If Romeo’s only crime was being a liar and an asshole — crimes that are not punishable by any law unless assholery was brought to harm someone — then what does that say about the circumstances by which he was condemned to his fate? While the nameless characters in the story can simply sigh at the arrest of the alleged assassin, there was no one to question the legitimacy or the rightness of such an arrest — whipping up charges and crimes become as whimsical as creating fiction with the state ratifying and giving legitimacy to a narrative. Paranoia, then, is a quiet and subtle means of control. Without having to say anything, the mere threat of harm is enough to keep one in check — as was perhaps the more or less fictional President and his cronies hoped would happen to Romeo’s Manila and Hagedorn’s Philippines.

As we are all Romeo, todos somos Juan y Juana de la Cruz-es, no matter where we are or who we are, we are all guilty until proven innocent as it is in the novel. However intentional or unintentional, Hagedorn’s novel is becoming somewhat prophetic in the world it portrayed. The Filipino seems to be subject to a cyclical turn of history where the fall of man is reenacted over and over again — innocence, temptation, fall, innocence, temptation, fall, over and over again ad infinitum.

As innocence no longer protects and those who enforce the law are at the whim of their bosses, as it is in the novel, who protects the people when the guns are pointed at the people themselves?

“It is then that the bullet hits him, and he falls. Stunned, Romeo is not sure why he has fallen… Romeo is afraid to look at the men too directly — he is sure that they are ready to use any excuse to shoot him again.”

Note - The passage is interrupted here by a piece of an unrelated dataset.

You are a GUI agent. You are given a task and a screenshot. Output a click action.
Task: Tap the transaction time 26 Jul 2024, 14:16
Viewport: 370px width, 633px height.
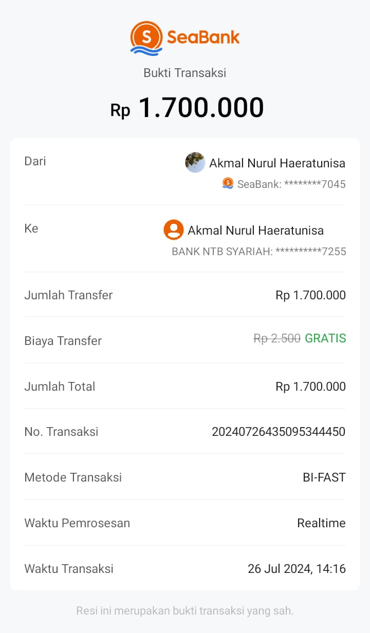(297, 569)
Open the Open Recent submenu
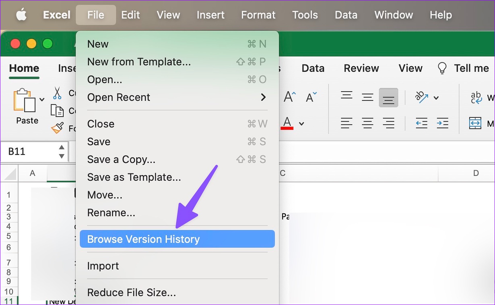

“Orlando Rosales was shot down in the middle of a busy intersection, in broad daylight. He was taken immediately to Camp Dilidili, and no one was allowed to see him. His fiancee claimed he was an innocent man, on his way to see her for their regular lunch date. He had no known political affiliation, and since giving her testimony, his fiancee has disappeared.”
(Taken from Hagedorn’s Dogeaters.)

Then again, who’s to say that this only ever happens in fiction?